-- START OF Source extract --

Thursday, November 3, 2016

Can RocksDB and InnoDB play along in MySQL?

My recent post about importing a big dataset from InnoDB into MyRocks has attracted quite a lot of attention (thank you Mark!) and also it has been pointed out that what I wrote about coexistence of MyRocks and InnoDB was incorrect.

In fact, I had been asking about it at Percona Live last month, but got a negative answer.... plus I had tried it at first but got a mysqld crash during crash recovery once, so since it was not important for my use case I went ahead and disabled InnoDB entirely.

But of course, as I have written previously, using both engines in the same server is something that I would really, really love to have, so I thought to give it a try with a very simple use case.

So I created the following two tables, each one with a different engine:

Create Table: CREATE TABLE `some_innodb_table` (
  `id` int(11) NOT NULL AUTO_INCREMENT,
  `descr` char(10) COLLATE latin1_bin DEFAULT NULL,
  PRIMARY KEY (`id`)

) ENGINE=InnoDB DEFAULT CHARSET=latin1 COLLATE=latin1_bin

Create Table: CREATE TABLE `some_rocksdb_table` (
  `id` int(11) NOT NULL AUTO_INCREMENT,
  `descr` char(10) COLLATE latin1_bin DEFAULT NULL,
  PRIMARY KEY (`id`)
) ENGINE=ROCKSDB DEFAULT CHARSET=latin1 COLLATE=latin1_bin


The idea was to fill the two tables with some data, then kill the mysqld process and verify that the crash recovery was able to recover both engines fully.

Speaking with my friend, the great René Cannaò, he suggested a very simple way to set up a quick test for the above. Basically, it would be enough to prepare a file with the needed insert statement in them  (one file per engine) and then execute many parallel mysql clients, feeding the file with statements into them.

-- END OF Source extract --
-- START OF Data extract --

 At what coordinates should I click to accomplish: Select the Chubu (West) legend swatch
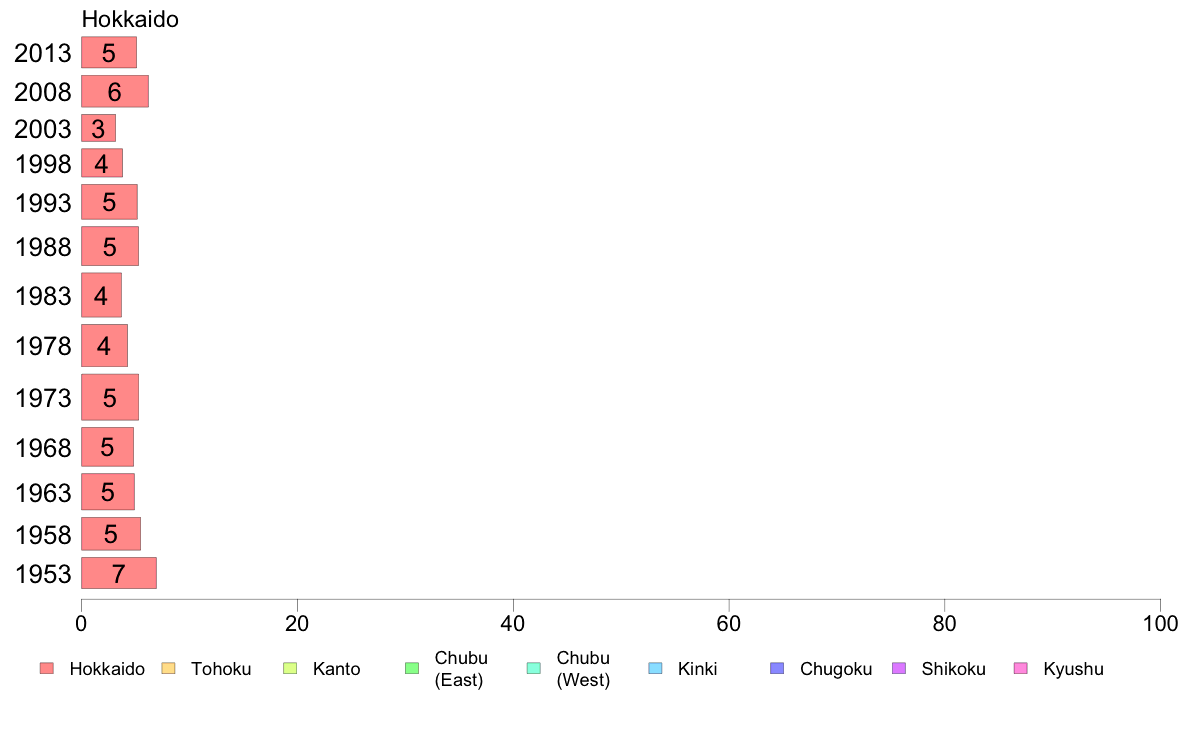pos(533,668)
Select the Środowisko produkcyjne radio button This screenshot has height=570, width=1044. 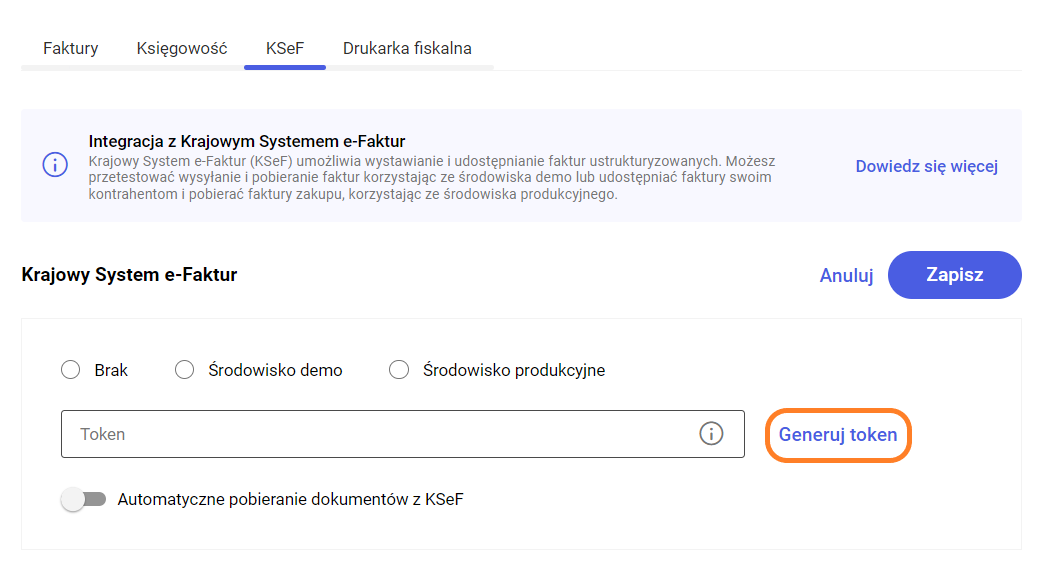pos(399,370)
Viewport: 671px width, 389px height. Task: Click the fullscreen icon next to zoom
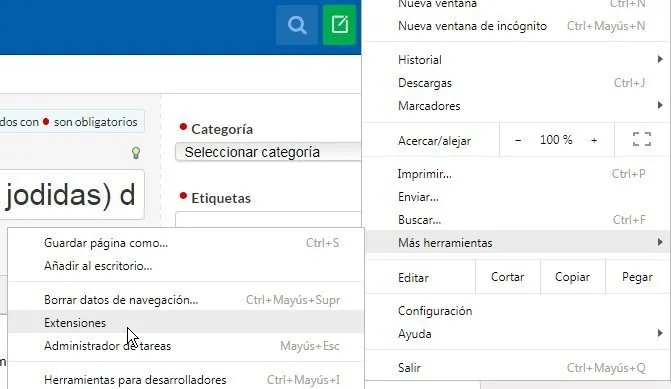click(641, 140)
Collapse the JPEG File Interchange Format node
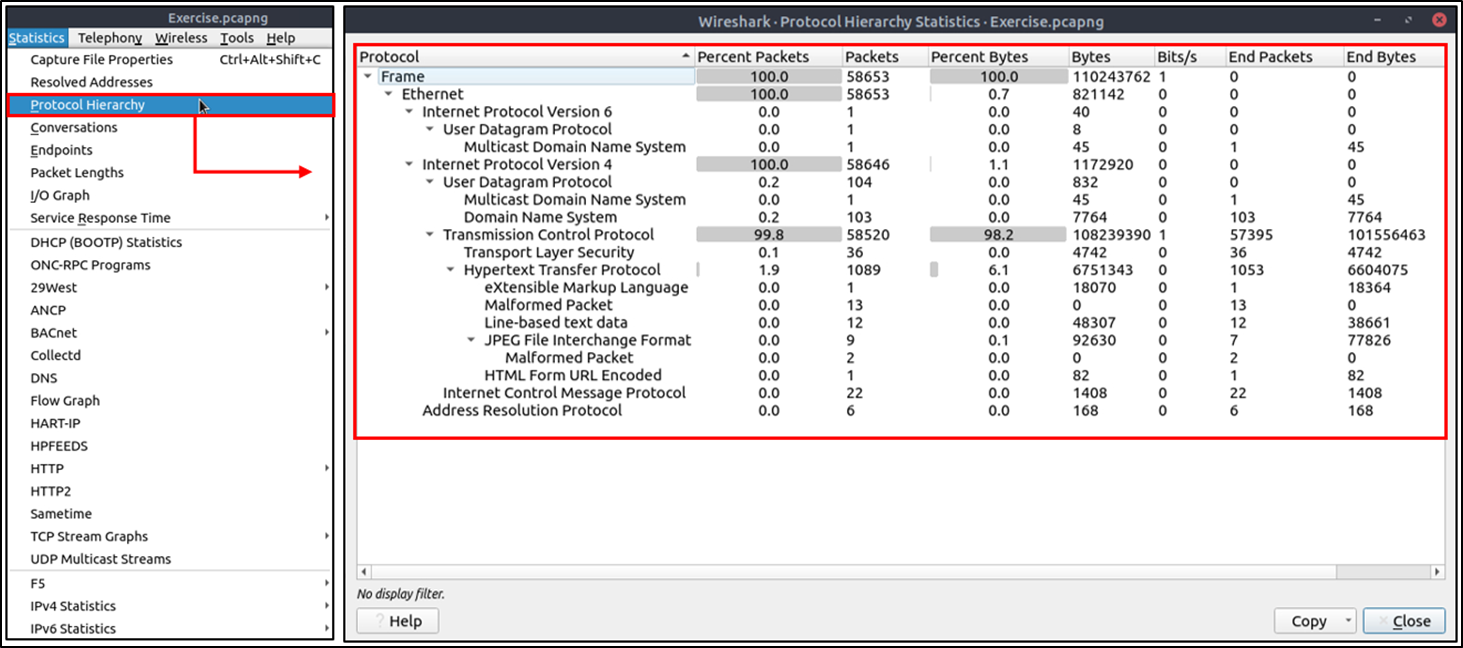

-- END OF Data extract --

Directions
a - In the post on running RocksDB and InnoDB together in MySQL, what did the writer plan to check after filling the two tables with data?
b - Write what comes next in the post on using RocksDB and InnoDB in the same MySQL server, picking up right after its last sentence.
The records have nothing to do with the MySQL post.

Answers by task
a - The writer planned to kill the mysqld process and check that crash recovery fully recovered both engines.

b -
So I quickly created the two files :

$ for i in $(seq 1 1000000); do echo "insert into some_rocksdb_table values (NULL, '$i');"; done > rocksdb_testfile.sql
$ for i in $(seq 1 1000000); do echo "insert into some_innodb_table values (NULL, '$i');"; done > innodb_testfile.sql

The generated files would look like this:

insert into some_innodb_table values (NULL, '1');
insert into some_innodb_table values (NULL, '2');
insert into some_innodb_table values (NULL, '3');
insert into some_innodb_table values (NULL, '4');
insert into some_innodb_table values (NULL, '5');
.....

Now, I needed to instrument the parallel launch of several mysql clients. The idea is that when the mysql server gets killed, each of the clients will spit out the row number for the statement that it was executing when the server died; so I could just get that number for each of the clients, subtract one, and easily get the number of committed transactions that I should find on each engine. This should work because we are running in auto-commit mode, so basically each statement that we send is within its own transaction.

The trouble here was to capture the information spit out by the mysql client  in an ordered manner, as all the clients would be launched in background from the shell simultaneously. So I crafted a small script that captures each output and saves it to a dedicated log (I had to be able to differentiate the sums of the two engines).

#!/bin/bash
#
echo -n "Password: "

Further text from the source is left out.